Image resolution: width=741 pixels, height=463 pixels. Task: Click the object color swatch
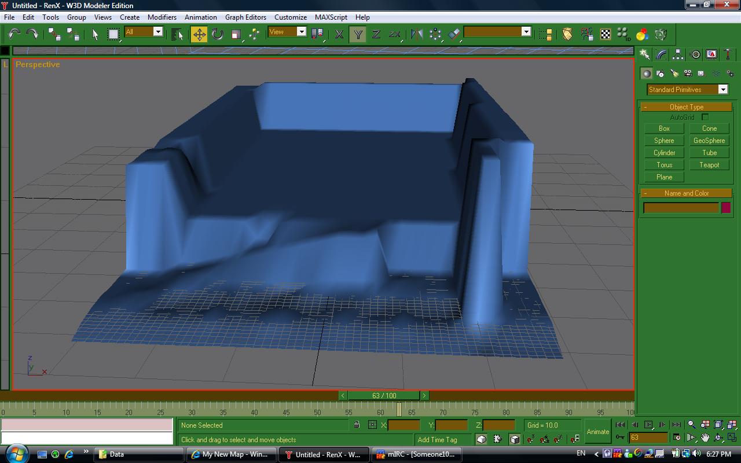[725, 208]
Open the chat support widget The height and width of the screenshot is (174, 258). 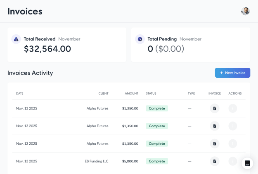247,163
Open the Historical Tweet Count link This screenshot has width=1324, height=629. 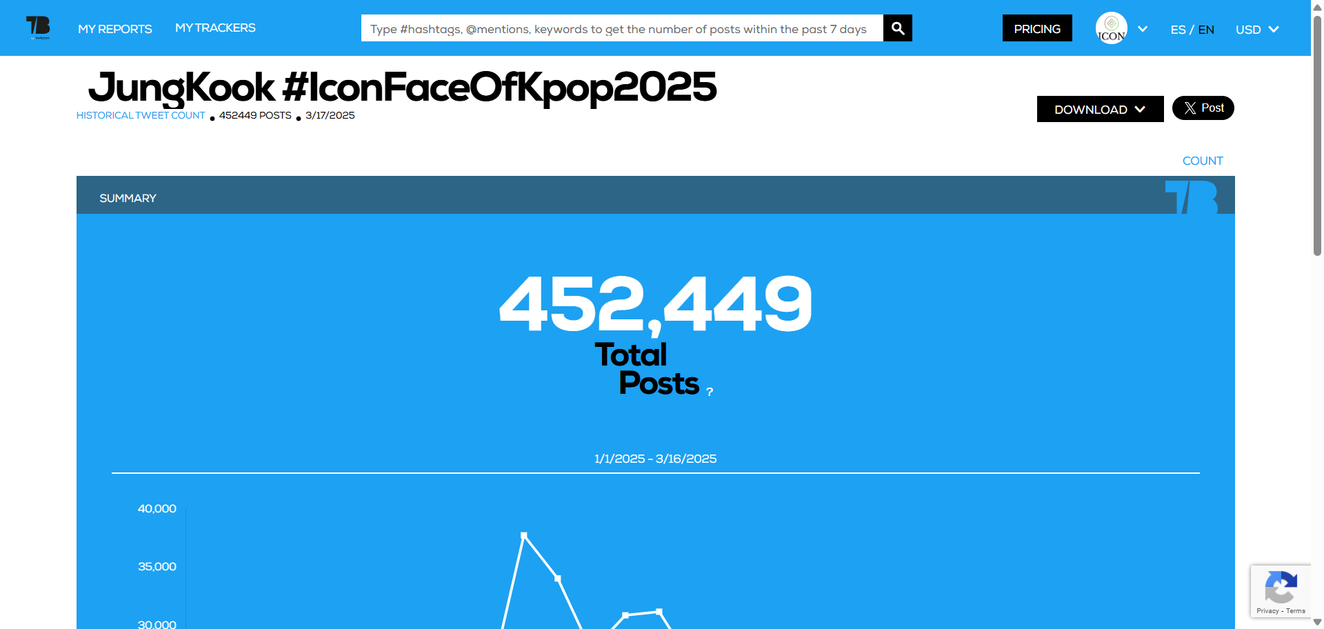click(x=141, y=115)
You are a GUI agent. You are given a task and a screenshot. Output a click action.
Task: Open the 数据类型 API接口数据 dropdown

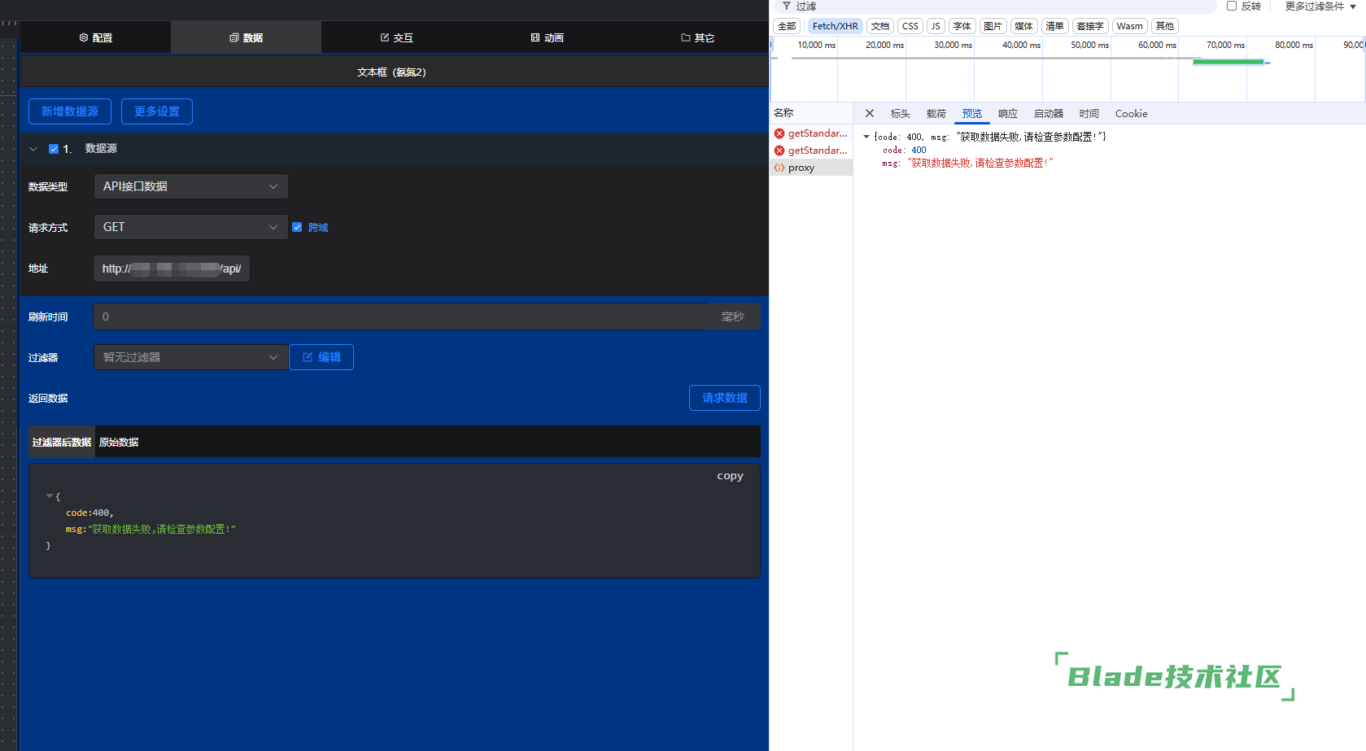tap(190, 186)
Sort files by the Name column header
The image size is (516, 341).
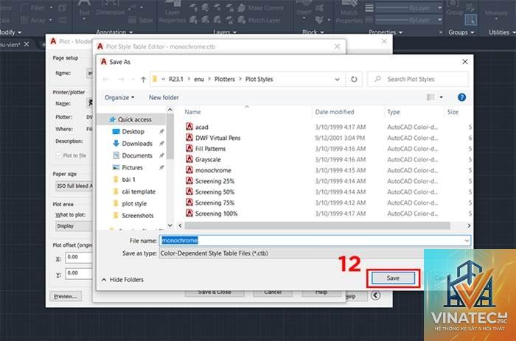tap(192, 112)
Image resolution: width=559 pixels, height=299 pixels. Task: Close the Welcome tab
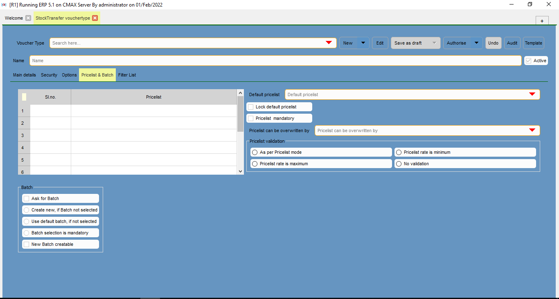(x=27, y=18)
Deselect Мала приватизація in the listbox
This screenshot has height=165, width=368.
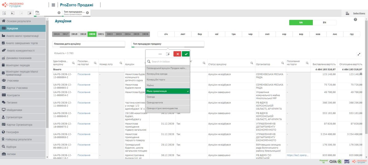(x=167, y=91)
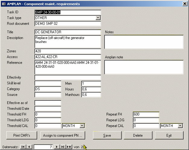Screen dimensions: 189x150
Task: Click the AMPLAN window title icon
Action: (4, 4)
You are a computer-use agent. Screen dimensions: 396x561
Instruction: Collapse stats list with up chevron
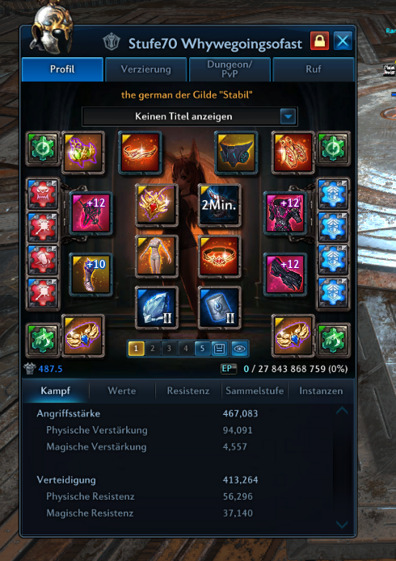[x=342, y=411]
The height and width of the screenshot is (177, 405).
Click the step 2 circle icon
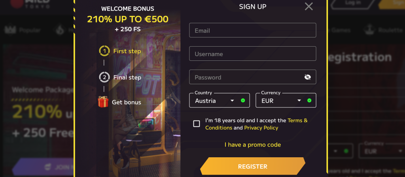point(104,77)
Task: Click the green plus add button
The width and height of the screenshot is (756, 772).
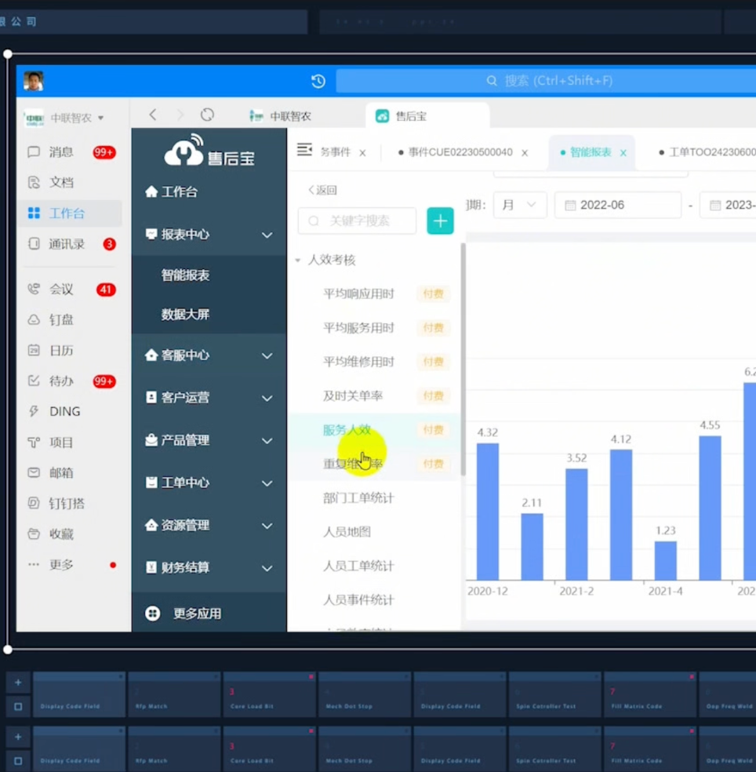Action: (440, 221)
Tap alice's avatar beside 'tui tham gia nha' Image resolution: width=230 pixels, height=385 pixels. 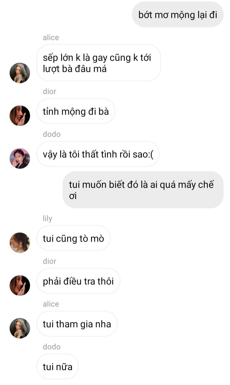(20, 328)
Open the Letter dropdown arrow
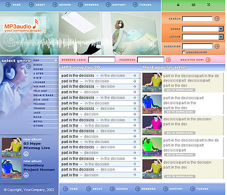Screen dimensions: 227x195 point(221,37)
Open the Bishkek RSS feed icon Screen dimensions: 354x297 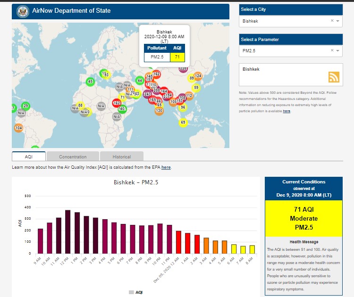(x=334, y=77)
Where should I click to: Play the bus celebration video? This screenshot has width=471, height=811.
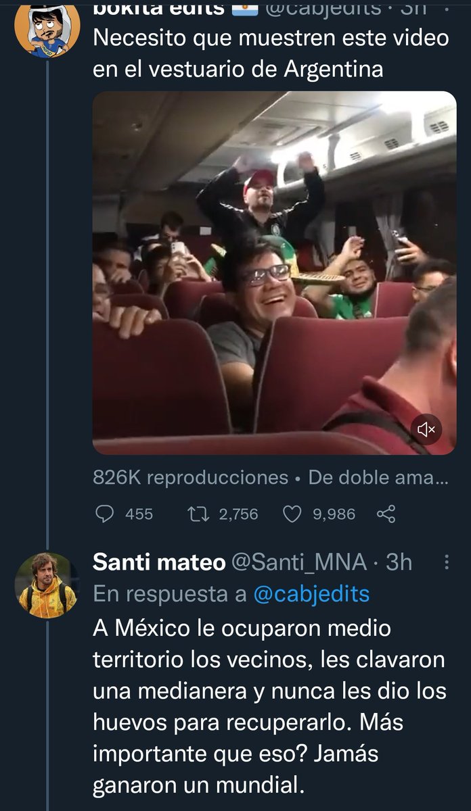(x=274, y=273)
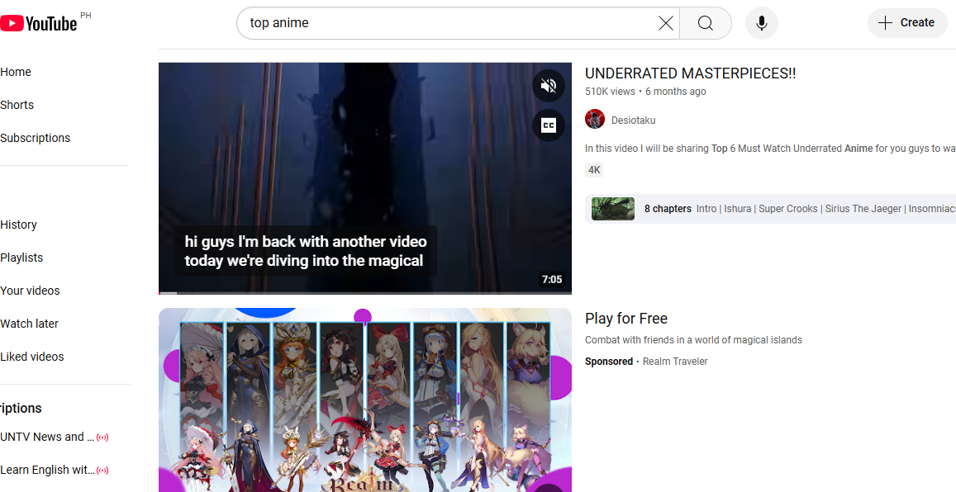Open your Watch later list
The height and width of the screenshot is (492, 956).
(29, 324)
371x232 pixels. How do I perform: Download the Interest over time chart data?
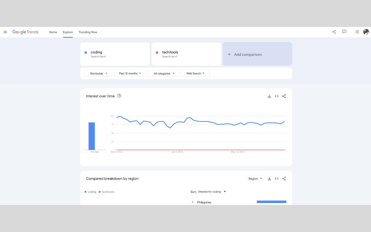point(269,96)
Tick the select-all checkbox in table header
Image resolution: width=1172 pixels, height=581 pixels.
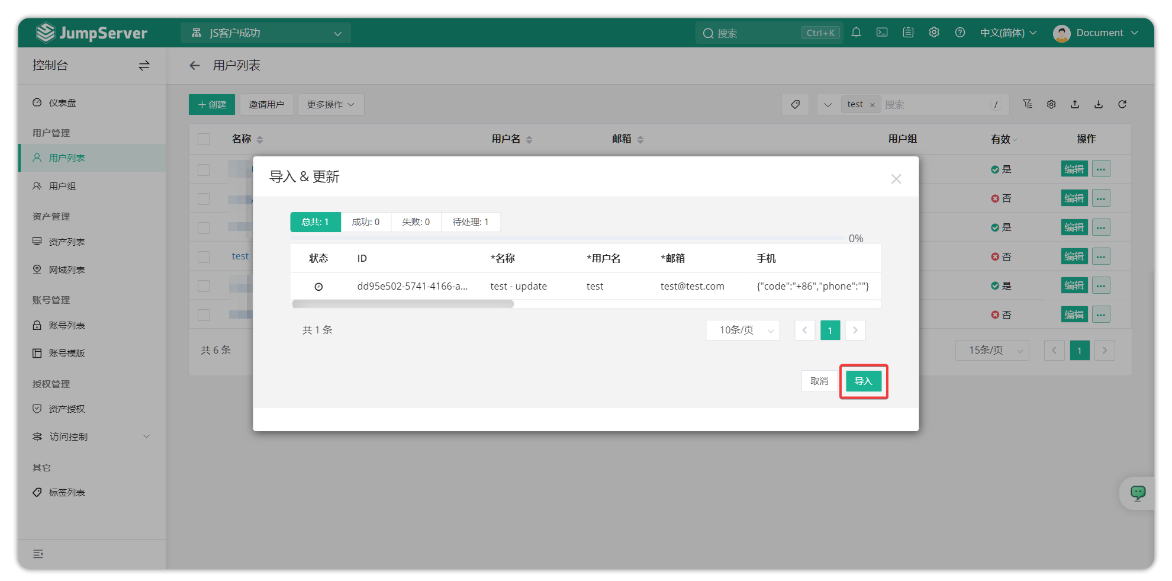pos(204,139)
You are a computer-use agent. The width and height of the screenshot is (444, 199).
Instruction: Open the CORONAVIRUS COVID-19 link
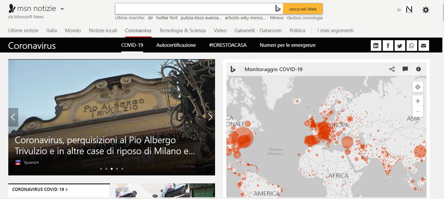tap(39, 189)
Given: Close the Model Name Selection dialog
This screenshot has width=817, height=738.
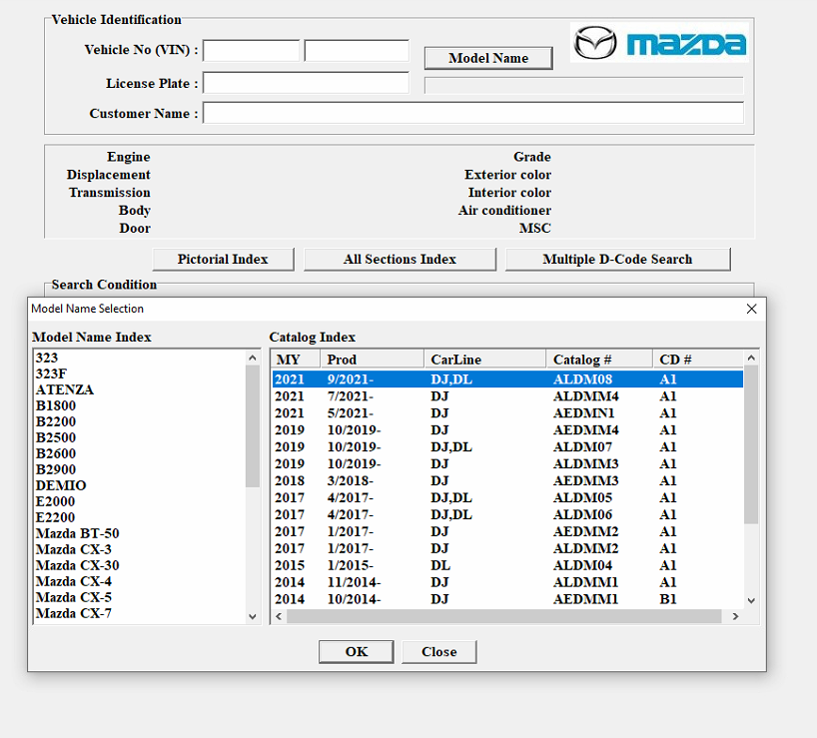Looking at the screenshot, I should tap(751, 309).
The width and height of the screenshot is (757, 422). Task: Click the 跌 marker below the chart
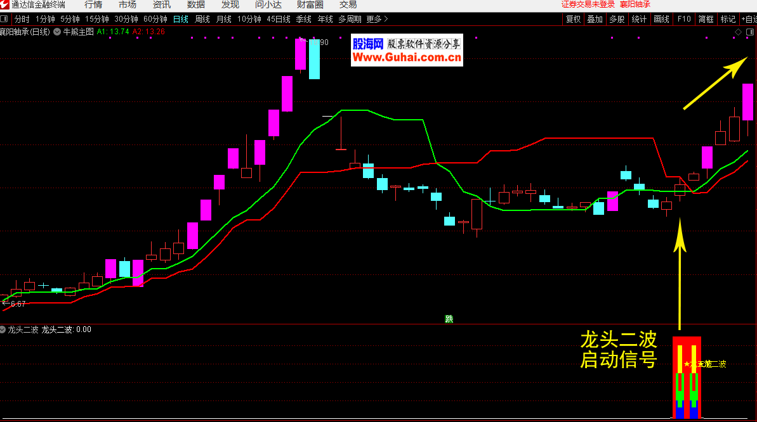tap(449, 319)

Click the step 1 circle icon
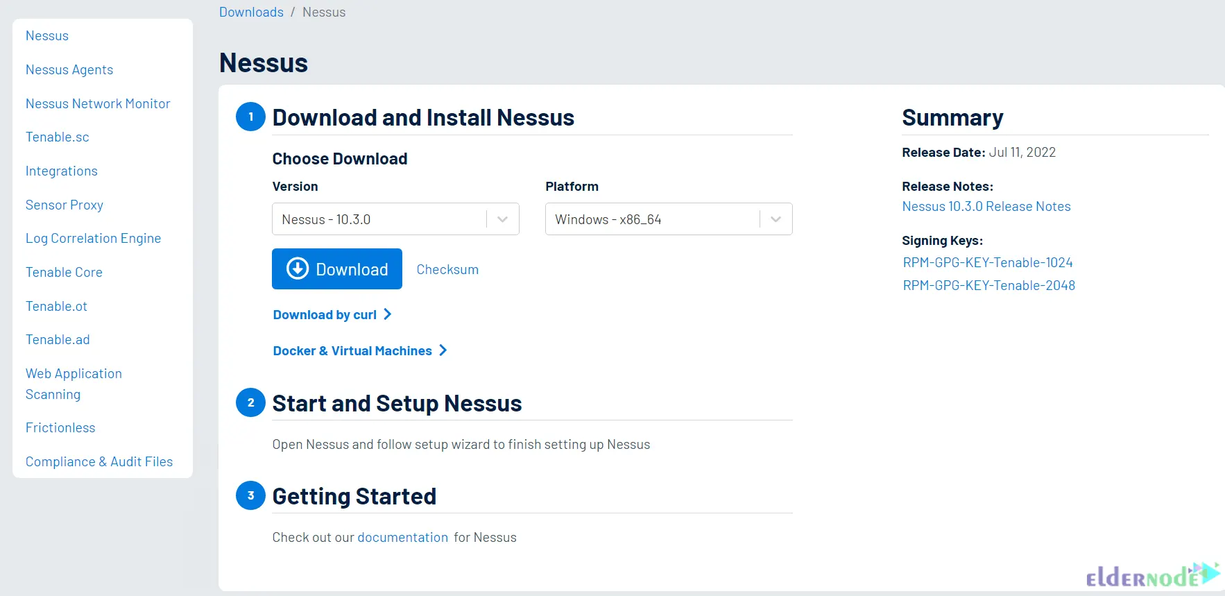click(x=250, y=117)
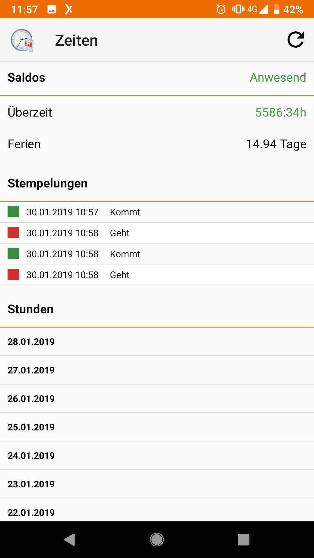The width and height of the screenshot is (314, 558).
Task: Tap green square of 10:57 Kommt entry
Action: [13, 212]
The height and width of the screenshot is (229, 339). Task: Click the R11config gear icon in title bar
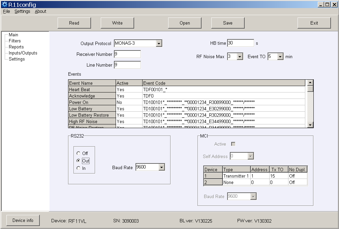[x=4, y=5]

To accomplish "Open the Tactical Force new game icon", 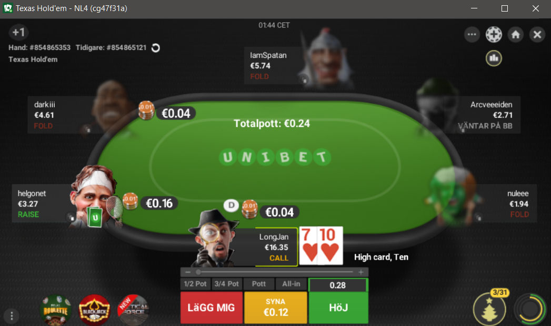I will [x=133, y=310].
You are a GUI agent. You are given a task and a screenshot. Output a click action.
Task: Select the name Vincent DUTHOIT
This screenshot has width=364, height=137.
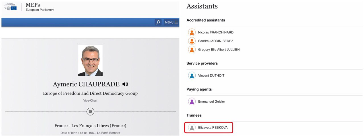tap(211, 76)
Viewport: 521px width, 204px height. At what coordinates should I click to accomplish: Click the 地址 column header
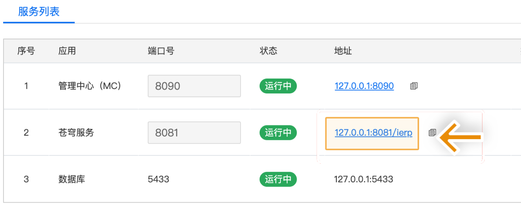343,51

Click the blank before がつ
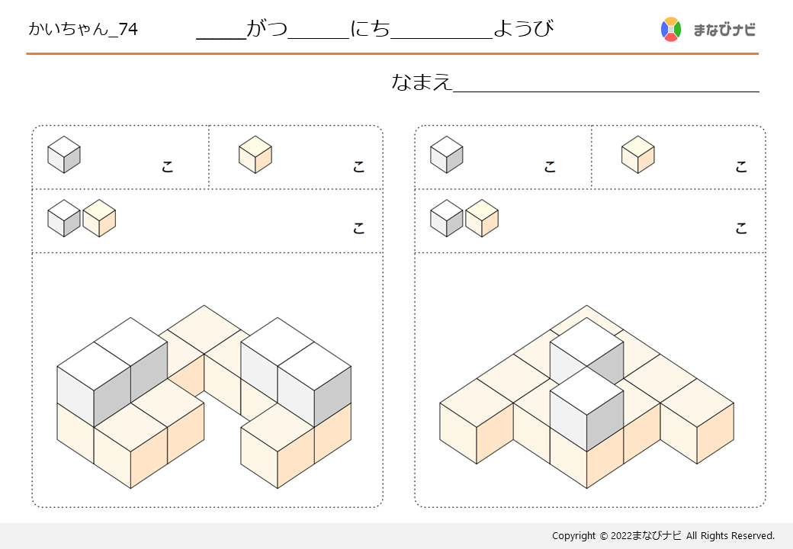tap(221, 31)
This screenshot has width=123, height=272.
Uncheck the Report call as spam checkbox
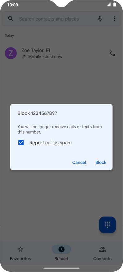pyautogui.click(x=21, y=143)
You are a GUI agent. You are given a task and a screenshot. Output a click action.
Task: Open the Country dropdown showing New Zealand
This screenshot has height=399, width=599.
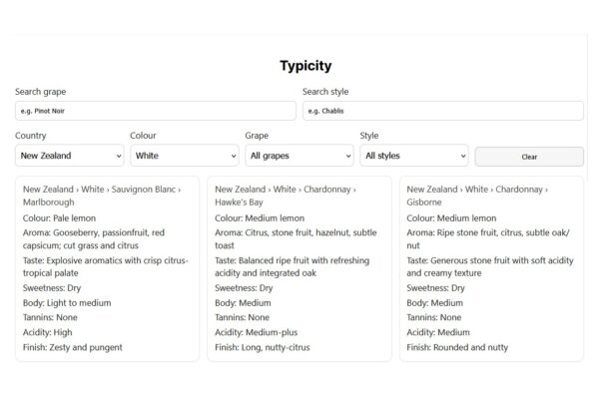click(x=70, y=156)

# # # #

** THE PROBLEM **
Only the lines from the one with "Uncheck the Report call as spam checkbox" through the last line of the listing belong in your answer; copy them exactly and skip the pictures.

** ANSWER SPACE **
Uncheck the Report call as spam checkbox
pyautogui.click(x=21, y=143)
You are a GUI agent. You are given a task and a screenshot. Output a click action.
Task: Open the Country dropdown showing New Zealand
This screenshot has height=399, width=599.
click(x=70, y=156)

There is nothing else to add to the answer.